Without any pictures, retype exactly the lines that begin at the one holding "This screenshot has width=910, height=399." and end at the last line of the data below.

**INFORMATION PROVIDED:**
|---|

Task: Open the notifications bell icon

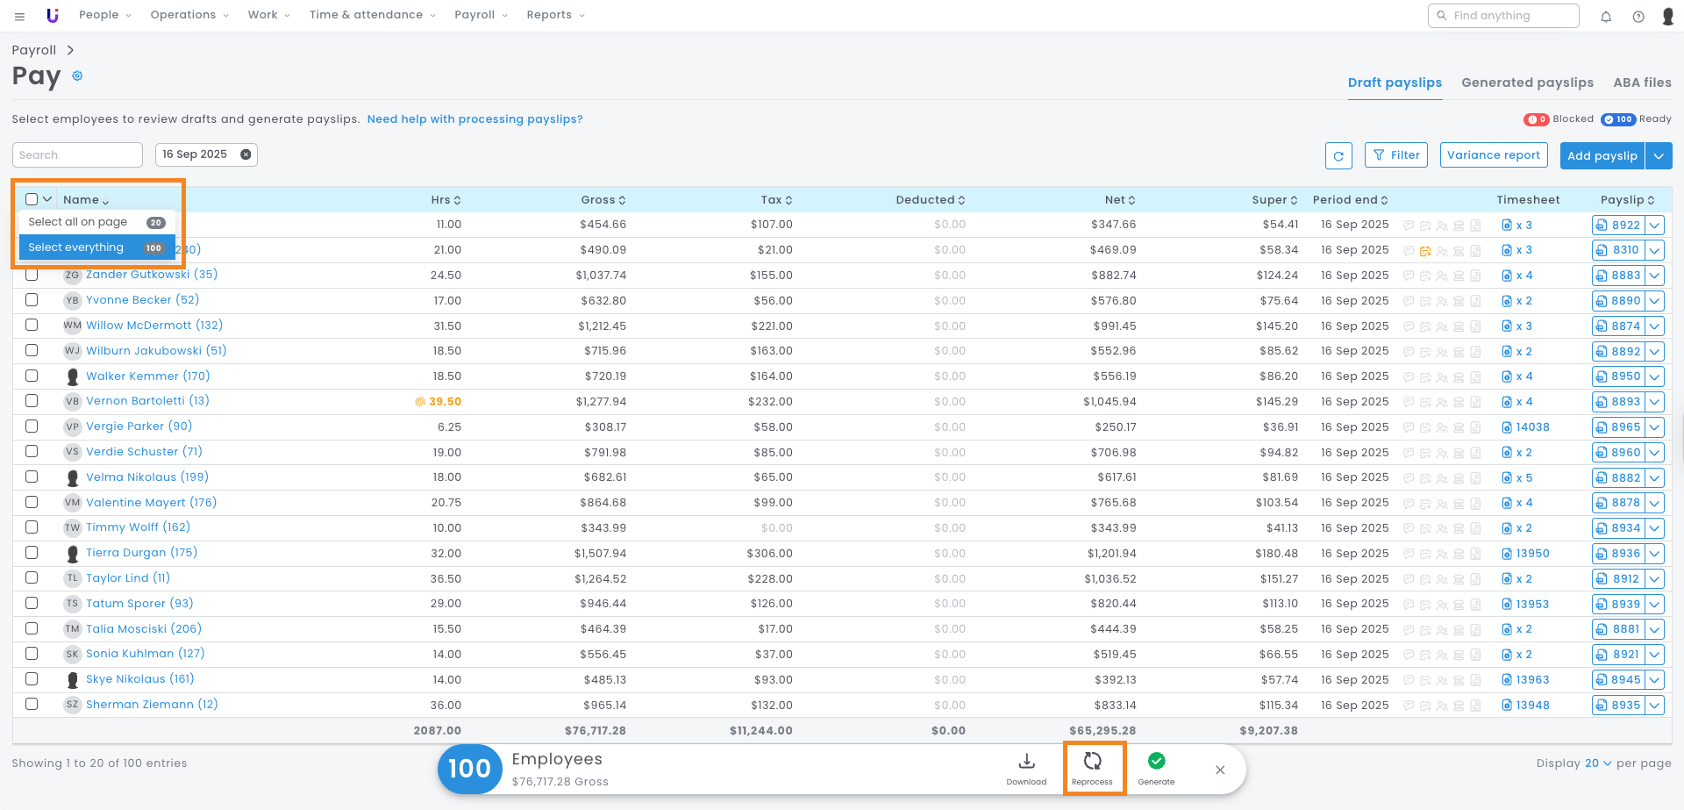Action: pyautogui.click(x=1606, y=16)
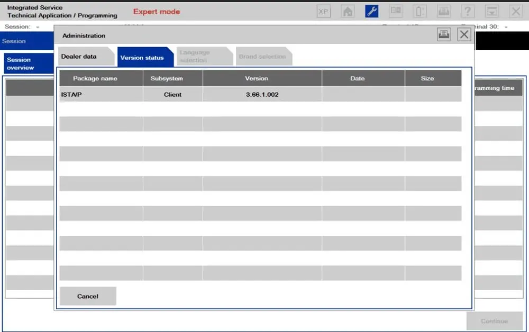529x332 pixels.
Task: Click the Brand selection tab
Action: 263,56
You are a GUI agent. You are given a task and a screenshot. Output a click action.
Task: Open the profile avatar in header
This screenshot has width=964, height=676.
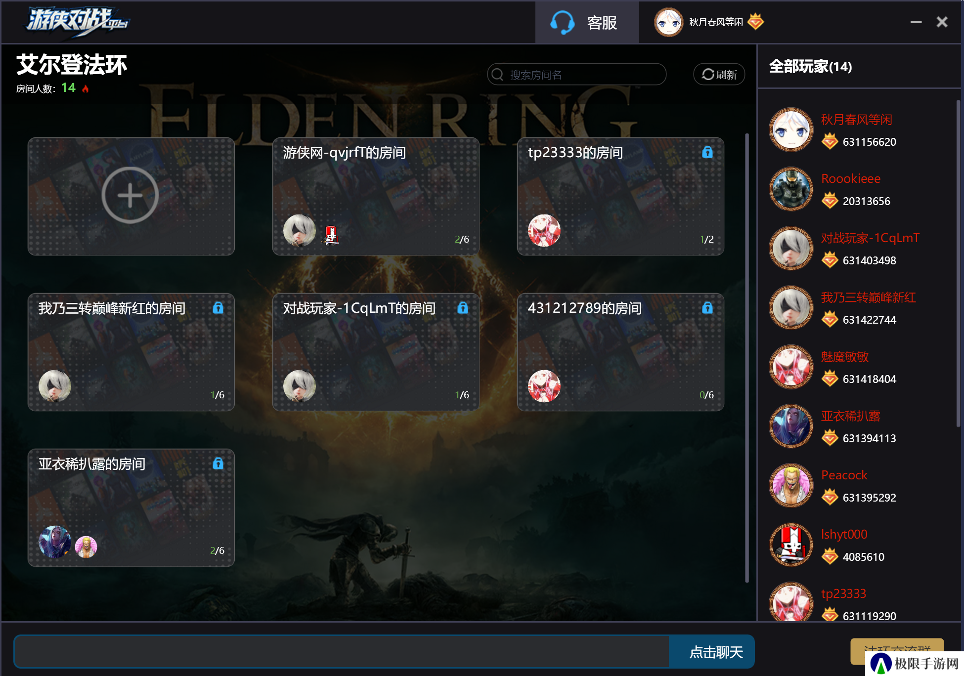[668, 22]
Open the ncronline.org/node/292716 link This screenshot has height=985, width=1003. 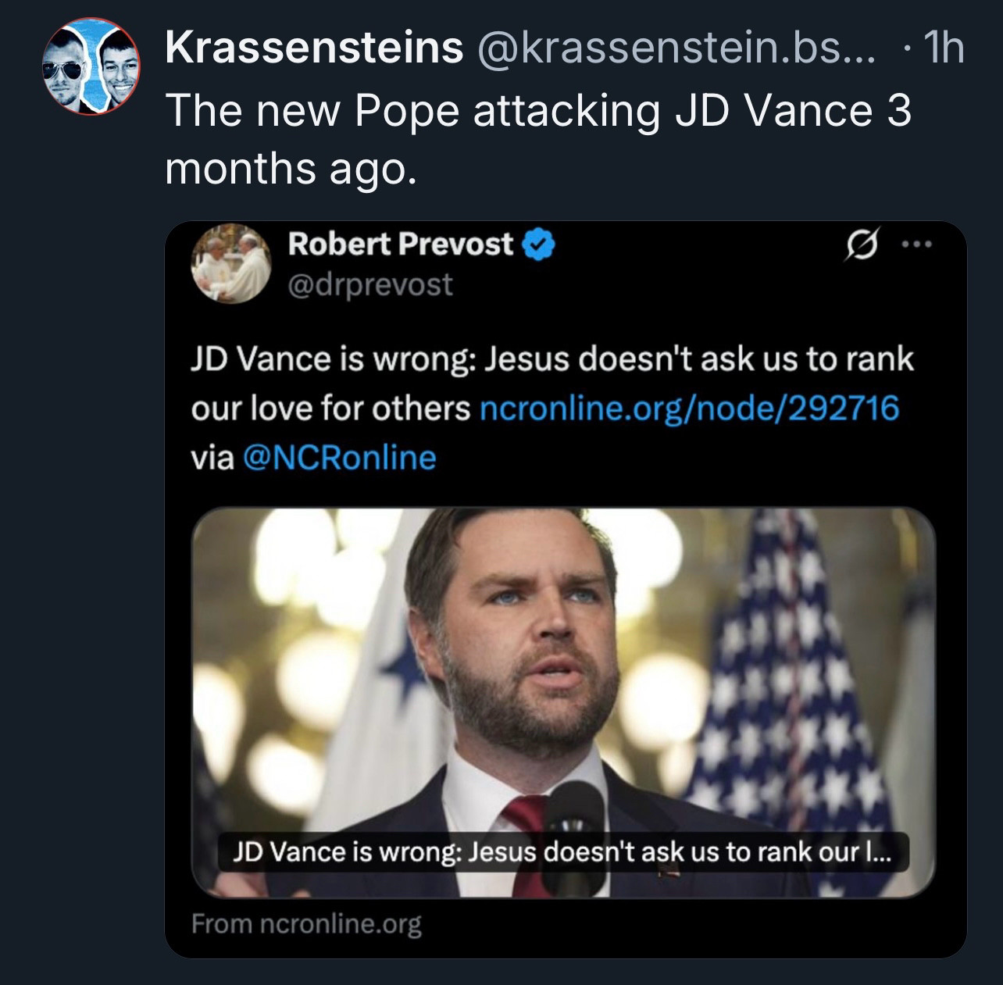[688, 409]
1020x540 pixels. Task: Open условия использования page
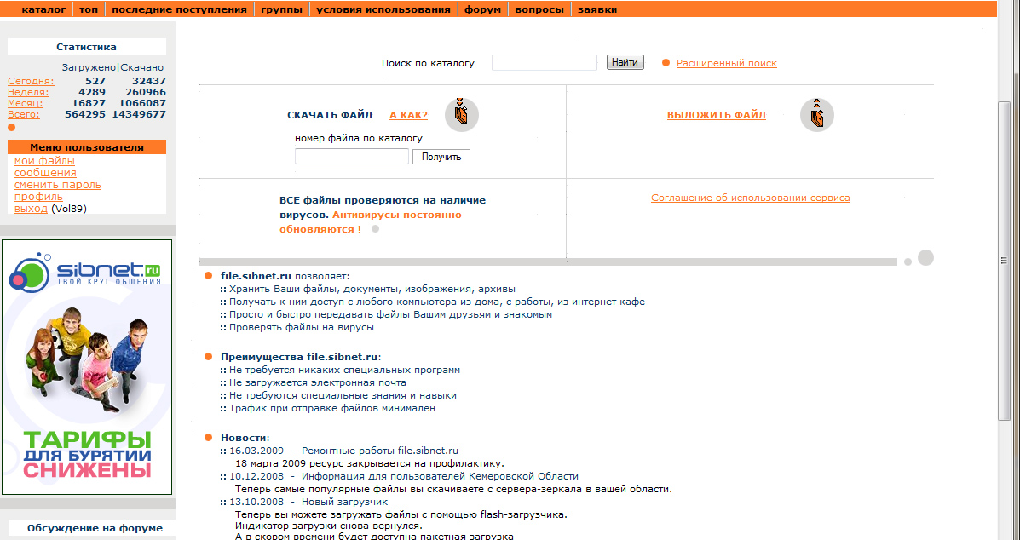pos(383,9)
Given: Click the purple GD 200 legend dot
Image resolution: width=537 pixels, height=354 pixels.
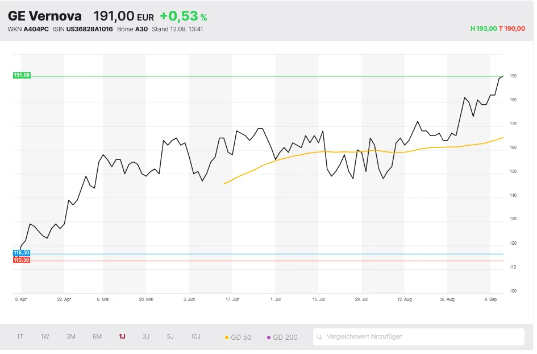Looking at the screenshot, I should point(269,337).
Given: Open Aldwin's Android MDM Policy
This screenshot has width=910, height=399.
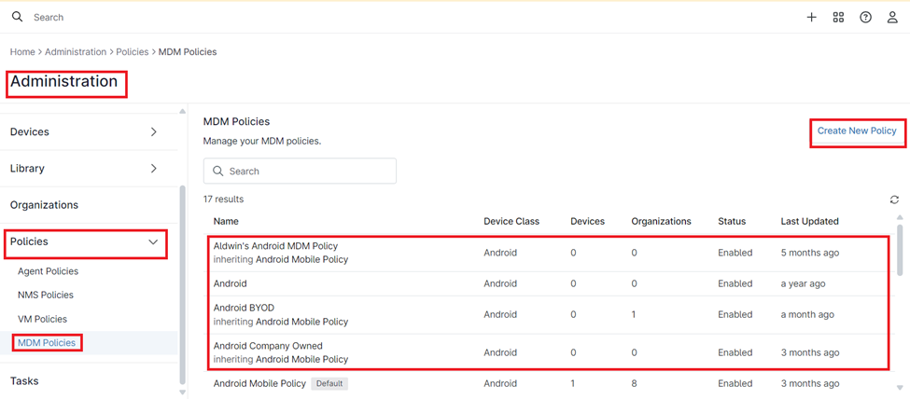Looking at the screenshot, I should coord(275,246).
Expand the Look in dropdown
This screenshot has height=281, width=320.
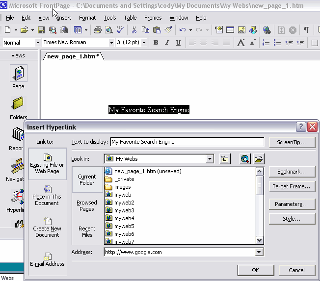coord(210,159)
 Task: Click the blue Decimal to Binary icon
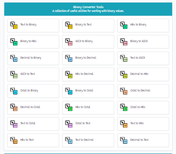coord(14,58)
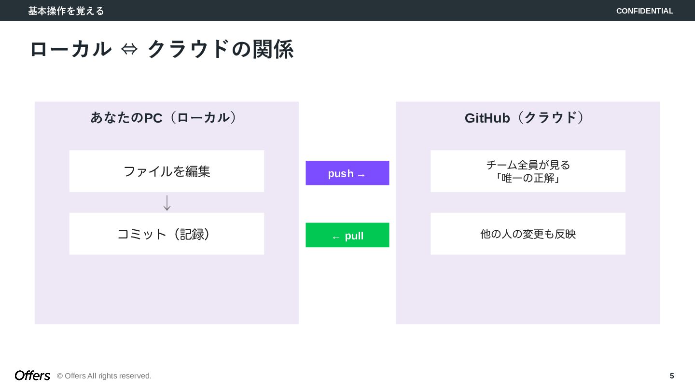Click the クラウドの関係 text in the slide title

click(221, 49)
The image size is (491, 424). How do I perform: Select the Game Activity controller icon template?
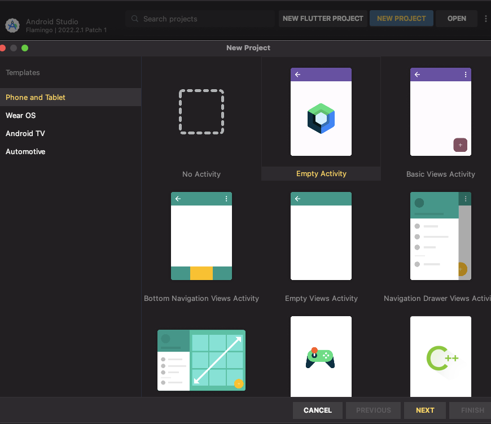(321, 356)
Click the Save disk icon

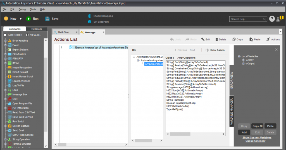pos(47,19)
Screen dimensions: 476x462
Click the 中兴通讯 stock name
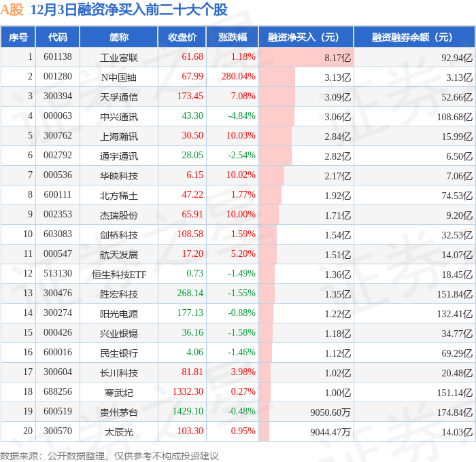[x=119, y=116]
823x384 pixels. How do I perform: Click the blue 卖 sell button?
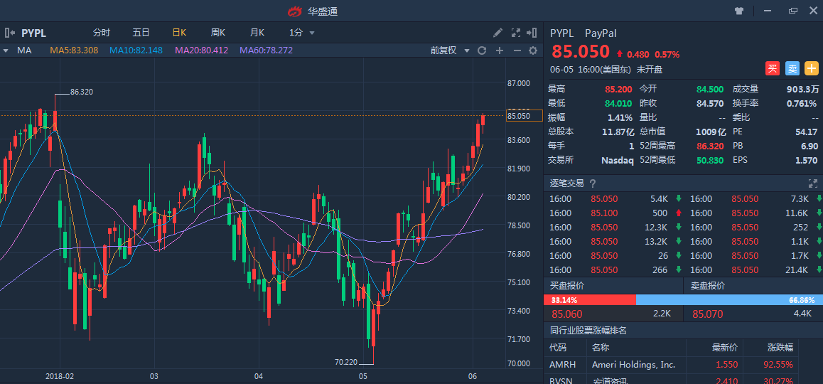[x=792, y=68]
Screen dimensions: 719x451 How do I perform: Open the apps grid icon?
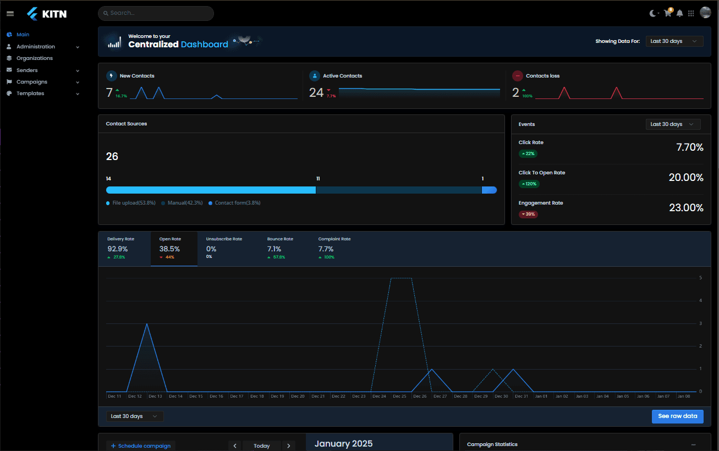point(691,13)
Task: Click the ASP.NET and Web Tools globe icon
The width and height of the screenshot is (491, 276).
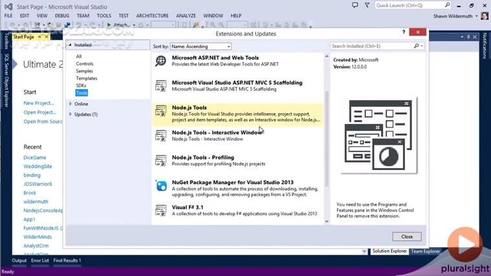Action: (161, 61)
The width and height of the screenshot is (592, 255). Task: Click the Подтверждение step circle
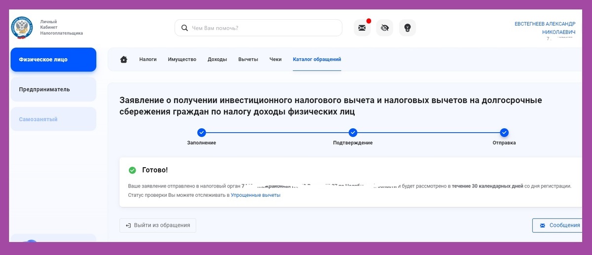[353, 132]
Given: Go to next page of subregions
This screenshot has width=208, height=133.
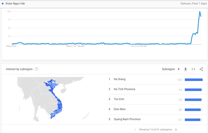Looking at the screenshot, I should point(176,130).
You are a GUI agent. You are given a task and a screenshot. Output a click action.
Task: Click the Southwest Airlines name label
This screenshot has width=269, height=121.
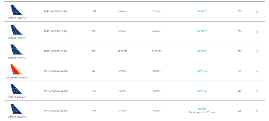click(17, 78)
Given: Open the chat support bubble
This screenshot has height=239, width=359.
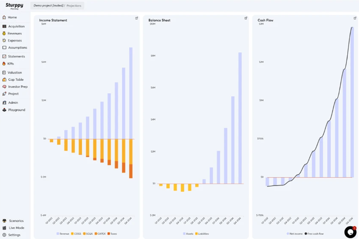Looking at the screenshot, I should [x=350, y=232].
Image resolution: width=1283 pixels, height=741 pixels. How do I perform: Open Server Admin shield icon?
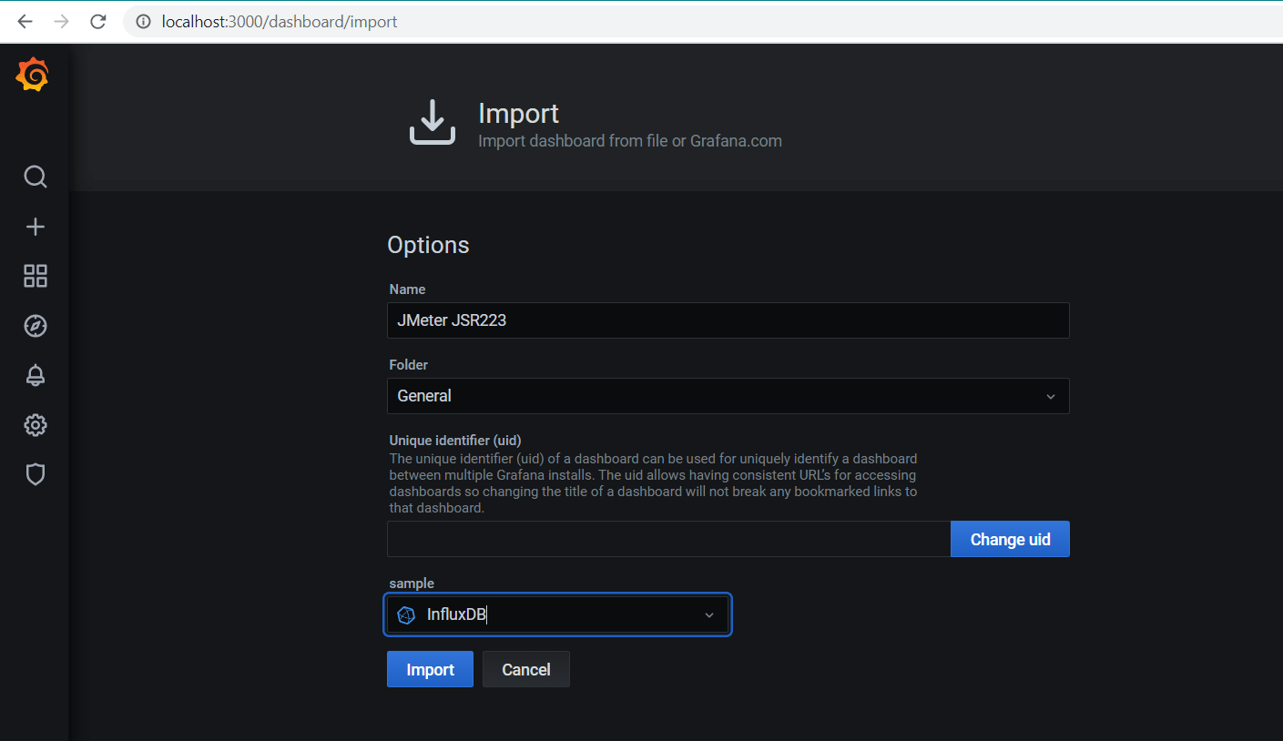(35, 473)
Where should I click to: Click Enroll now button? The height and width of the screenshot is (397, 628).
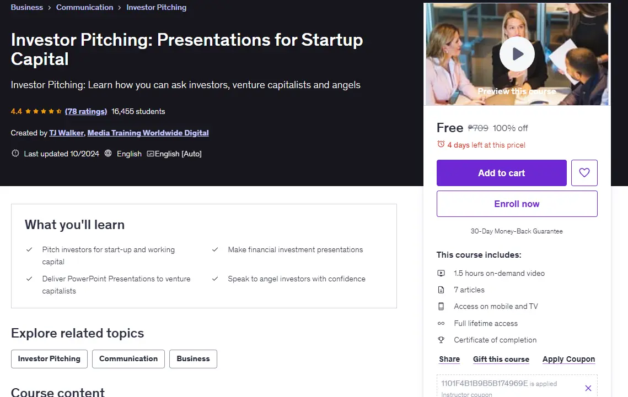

|---|

**RESULT:**
This screenshot has width=910, height=399.
Looking at the screenshot, I should coord(275,246).
Expand the Look in dropdown
This screenshot has height=281, width=320.
coord(210,159)
 Task: Click the blue Decimal to Binary icon
coord(14,58)
Click the クラウドの関係 text in the slide title

click(221, 49)
The image size is (491, 424). How do I perform: Select the Game Activity controller icon template?
(321, 356)
Click the Save disk icon

pos(47,19)
Screen dimensions: 476x462
Click the 中兴通讯 stock name
[x=119, y=116]
823x384 pixels. How do I perform: Click the blue 卖 sell button?
[x=792, y=68]
Screen dimensions: 719x451 How do I perform: Open the apps grid icon?
point(691,13)
Task: Click the ASP.NET and Web Tools globe icon
The width and height of the screenshot is (491, 276).
Action: (161, 61)
The width and height of the screenshot is (592, 255). Task: Click the Подтверждение step circle
[353, 132]
Given: Go to next page of subregions
This screenshot has width=208, height=133.
Looking at the screenshot, I should point(176,130).
You are a GUI agent. You are given a task and a screenshot. Output a click action.
Task: Click the Southwest Airlines name label
This screenshot has width=269, height=121.
click(17, 78)
Given: Open the chat support bubble
This screenshot has height=239, width=359.
Looking at the screenshot, I should [x=350, y=232].
Image resolution: width=1283 pixels, height=741 pixels. How do I perform: Open Server Admin shield icon?
(35, 473)
Where should I click to: Click Enroll now button? The height and width of the screenshot is (397, 628).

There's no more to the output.